### [Your assignment]
Where the records appear below, transcribe them exactly, leaving none out.

Stored data:
□ □ □ □
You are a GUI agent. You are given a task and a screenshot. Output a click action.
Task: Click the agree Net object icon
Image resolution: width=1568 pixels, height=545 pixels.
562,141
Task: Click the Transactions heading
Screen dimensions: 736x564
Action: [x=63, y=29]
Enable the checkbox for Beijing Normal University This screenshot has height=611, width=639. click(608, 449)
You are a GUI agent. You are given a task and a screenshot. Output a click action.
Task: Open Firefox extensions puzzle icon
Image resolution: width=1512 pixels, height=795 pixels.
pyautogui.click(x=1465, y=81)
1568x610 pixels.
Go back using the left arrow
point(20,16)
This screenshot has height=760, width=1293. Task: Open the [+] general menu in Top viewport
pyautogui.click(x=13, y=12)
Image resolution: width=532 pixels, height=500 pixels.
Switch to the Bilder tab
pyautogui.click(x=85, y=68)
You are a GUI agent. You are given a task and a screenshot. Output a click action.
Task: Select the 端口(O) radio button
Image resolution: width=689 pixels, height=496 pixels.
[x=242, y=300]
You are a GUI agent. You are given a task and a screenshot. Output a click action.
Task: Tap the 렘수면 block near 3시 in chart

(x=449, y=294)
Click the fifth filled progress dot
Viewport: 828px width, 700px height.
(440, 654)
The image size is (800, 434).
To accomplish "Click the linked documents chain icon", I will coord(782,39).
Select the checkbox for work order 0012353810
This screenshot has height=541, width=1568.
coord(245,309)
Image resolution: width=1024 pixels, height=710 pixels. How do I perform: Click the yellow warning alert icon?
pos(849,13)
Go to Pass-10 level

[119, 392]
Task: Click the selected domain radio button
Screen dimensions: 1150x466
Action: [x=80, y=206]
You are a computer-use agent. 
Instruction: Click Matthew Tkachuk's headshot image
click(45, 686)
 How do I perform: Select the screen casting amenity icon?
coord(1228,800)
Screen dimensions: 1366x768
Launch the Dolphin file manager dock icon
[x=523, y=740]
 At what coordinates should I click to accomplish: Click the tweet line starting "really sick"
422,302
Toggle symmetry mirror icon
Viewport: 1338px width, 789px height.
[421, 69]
□ □ □ □
### [Your solution]
You are a GUI agent. You are given a task and a screenshot. Output a click action.
Task: Click the agree Net object icon
Image resolution: width=1568 pixels, height=545 pixels.
562,141
Task: Click the Transactions heading
Screen dimensions: 736x564
Action: [x=63, y=29]
Enable the checkbox for Beijing Normal University This screenshot has height=611, width=639. click(608, 449)
You are a GUI agent. You are given a task and a screenshot. Output a click action.
Task: Open Firefox extensions puzzle icon
Image resolution: width=1512 pixels, height=795 pixels.
pyautogui.click(x=1465, y=81)
1568x610 pixels.
Go back using the left arrow
point(20,16)
This screenshot has height=760, width=1293. Task: Open the [+] general menu in Top viewport
pyautogui.click(x=13, y=12)
Image resolution: width=532 pixels, height=500 pixels.
Switch to the Bilder tab
pyautogui.click(x=85, y=68)
You are a GUI agent. You are given a task and a screenshot. Output a click action.
Task: Select the 端口(O) radio button
Image resolution: width=689 pixels, height=496 pixels.
[x=242, y=300]
You are a GUI agent. You are given a task and a screenshot. Output a click action.
Task: Tap the 렘수면 block near 3시 in chart

(x=449, y=294)
Click the fifth filled progress dot
Viewport: 828px width, 700px height.
(440, 654)
The image size is (800, 434).
To accomplish "Click the linked documents chain icon", I will coord(782,39).
Select the checkbox for work order 0012353810
This screenshot has height=541, width=1568.
coord(245,309)
Image resolution: width=1024 pixels, height=710 pixels. How do I perform: Click the yellow warning alert icon?
pos(849,13)
Go to Pass-10 level

[119, 392]
Task: Click the selected domain radio button
Screen dimensions: 1150x466
Action: [x=80, y=206]
You are a computer-use agent. 
Instruction: Click Matthew Tkachuk's headshot image
click(45, 686)
 How do I perform: Select the screen casting amenity icon?
coord(1228,800)
Screen dimensions: 1366x768
Launch the Dolphin file manager dock icon
[x=523, y=740]
 At what coordinates should I click to accomplish: Click the tweet line starting "really sick"
422,302
Toggle symmetry mirror icon
Viewport: 1338px width, 789px height.
[421, 69]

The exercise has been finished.